Dataset entries:
⁂

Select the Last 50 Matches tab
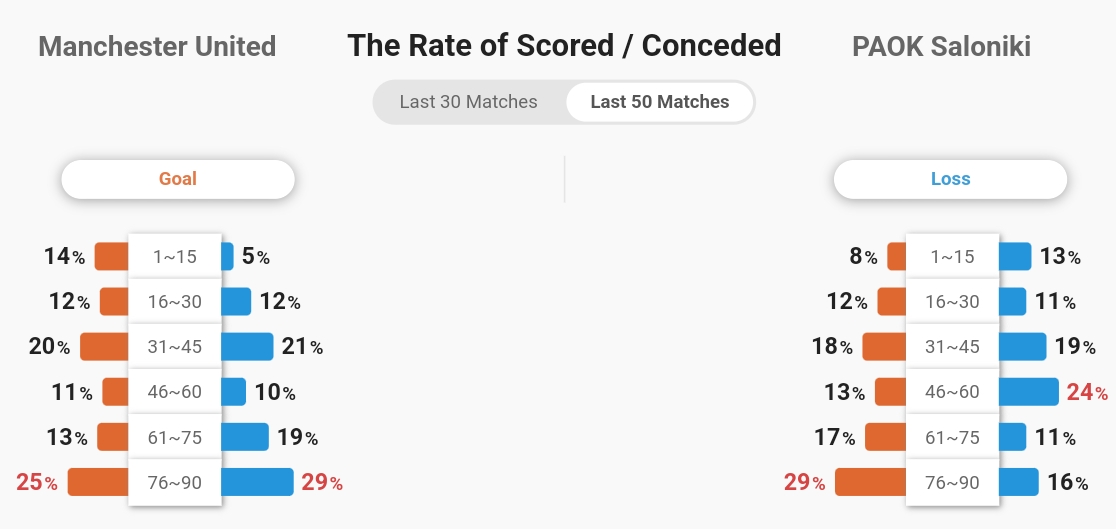The height and width of the screenshot is (529, 1116). pyautogui.click(x=660, y=102)
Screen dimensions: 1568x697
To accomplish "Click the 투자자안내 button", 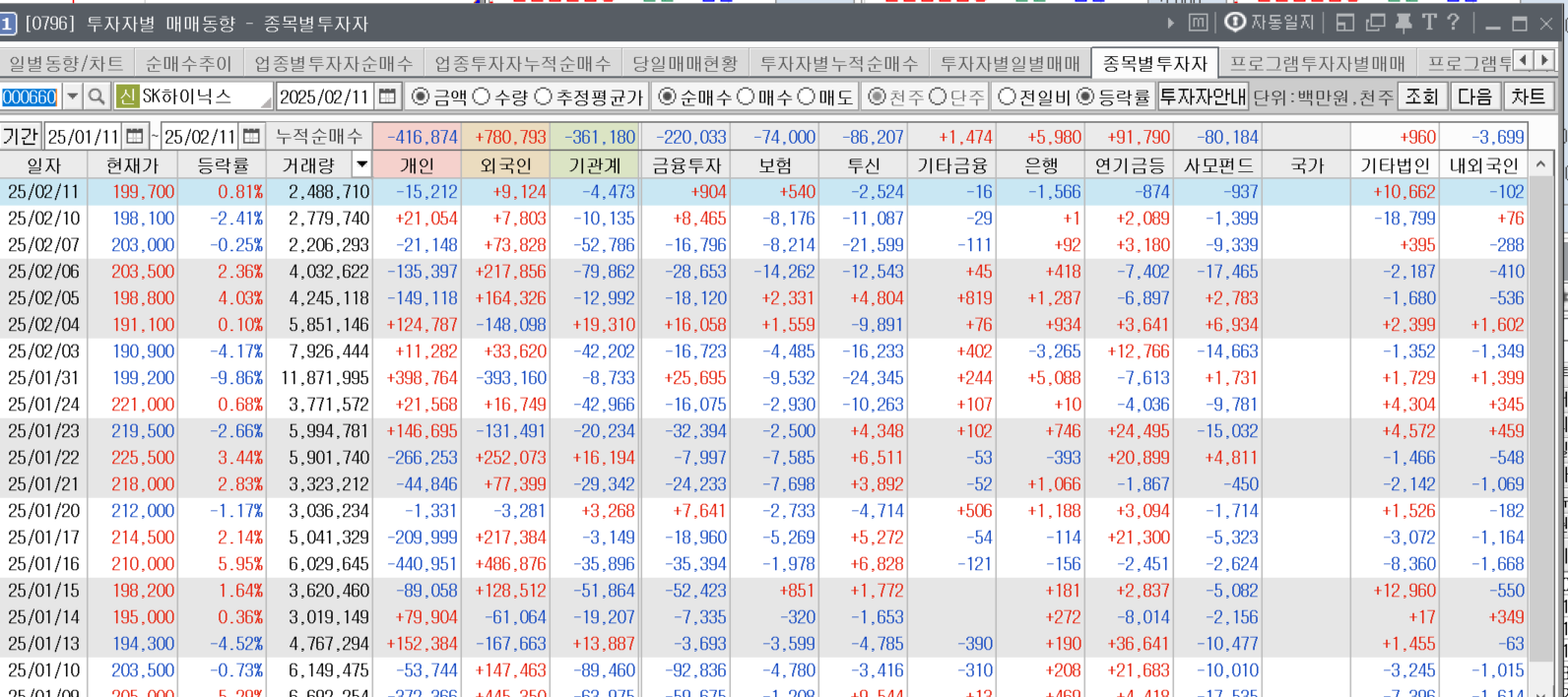I will 1203,96.

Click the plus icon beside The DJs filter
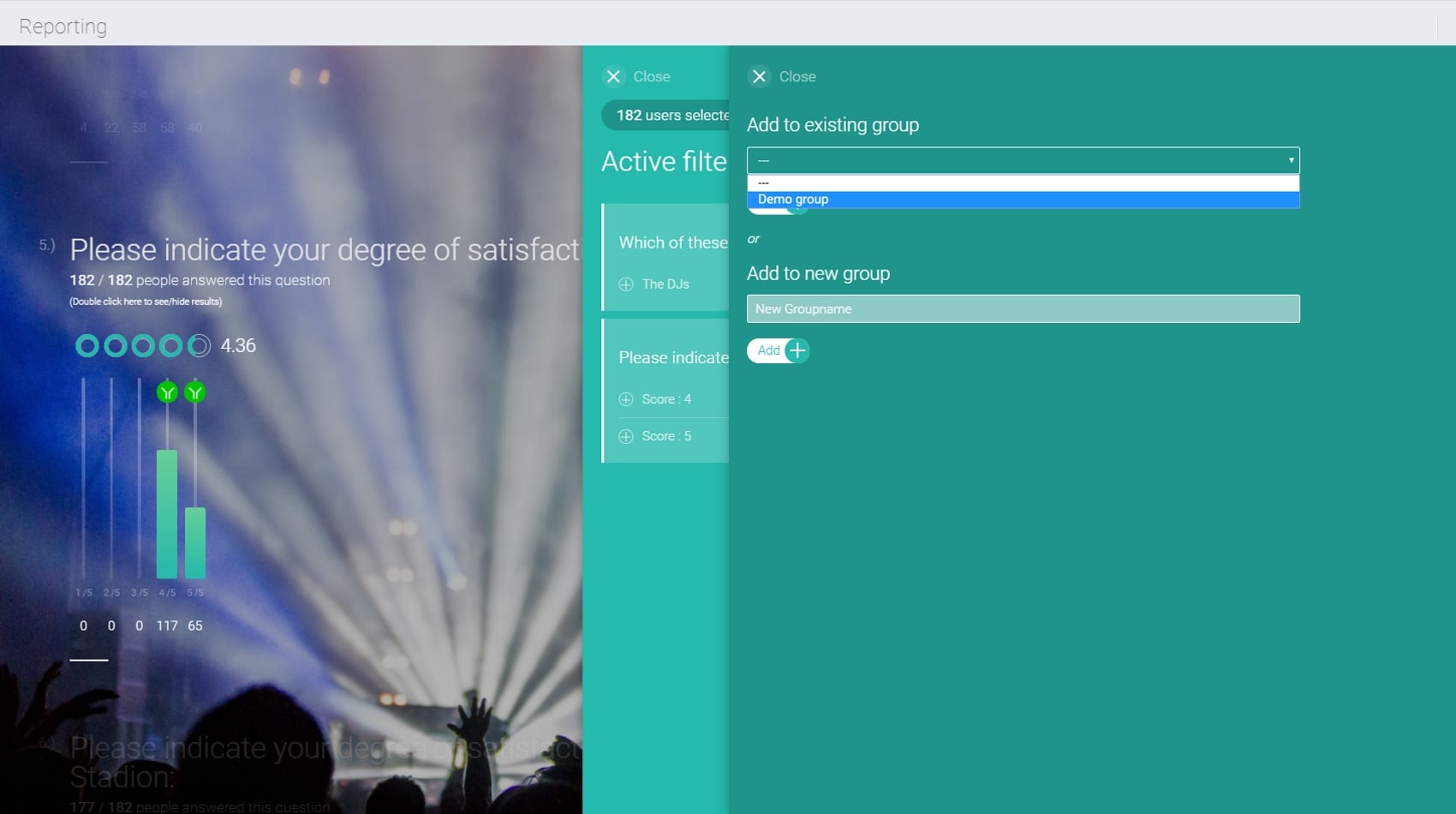pos(626,284)
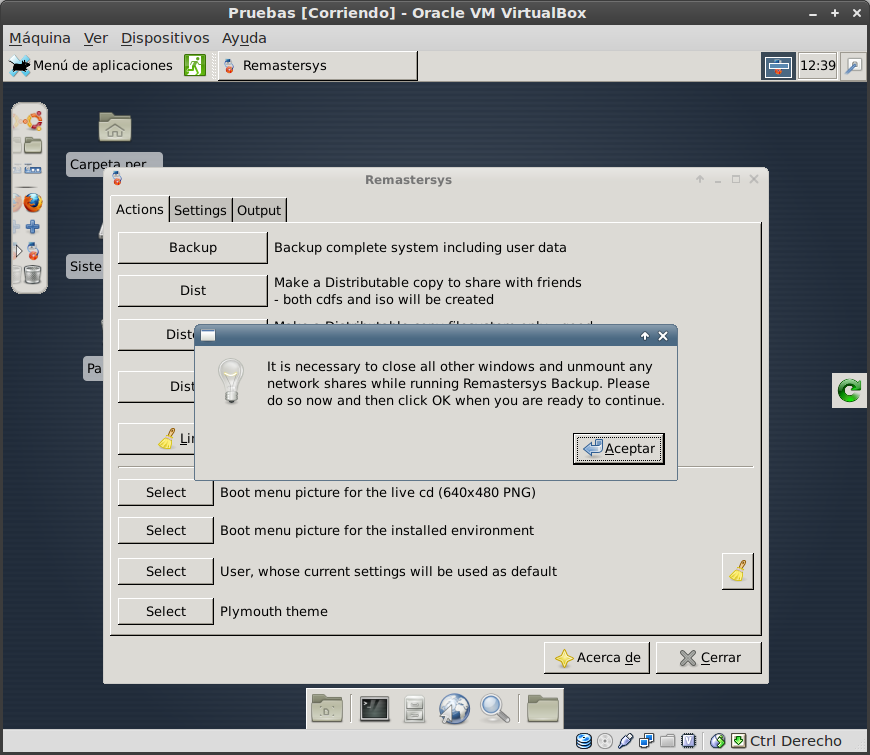Click the workspace switcher on the top panel
This screenshot has width=870, height=755.
pyautogui.click(x=778, y=66)
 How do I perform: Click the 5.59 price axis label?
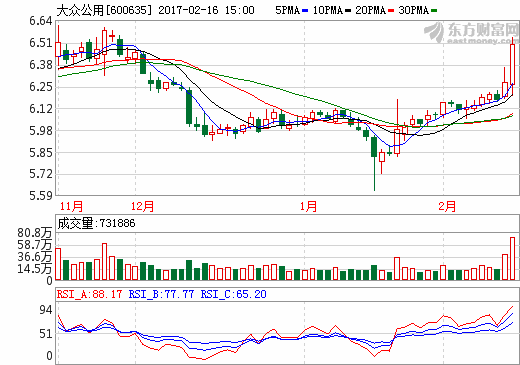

⁂

> [Task]: Look above for the line containing "Click the plus icon beside The DJs filter", then retype it and each line after it to the end of the records, exactly and without pictures.

> [Finished task]:
Click the plus icon beside The DJs filter
pos(626,284)
Click the workspace switcher on the top panel
This screenshot has width=870, height=755.
pyautogui.click(x=778, y=66)
 How do I perform: Click the 5.59 price axis label?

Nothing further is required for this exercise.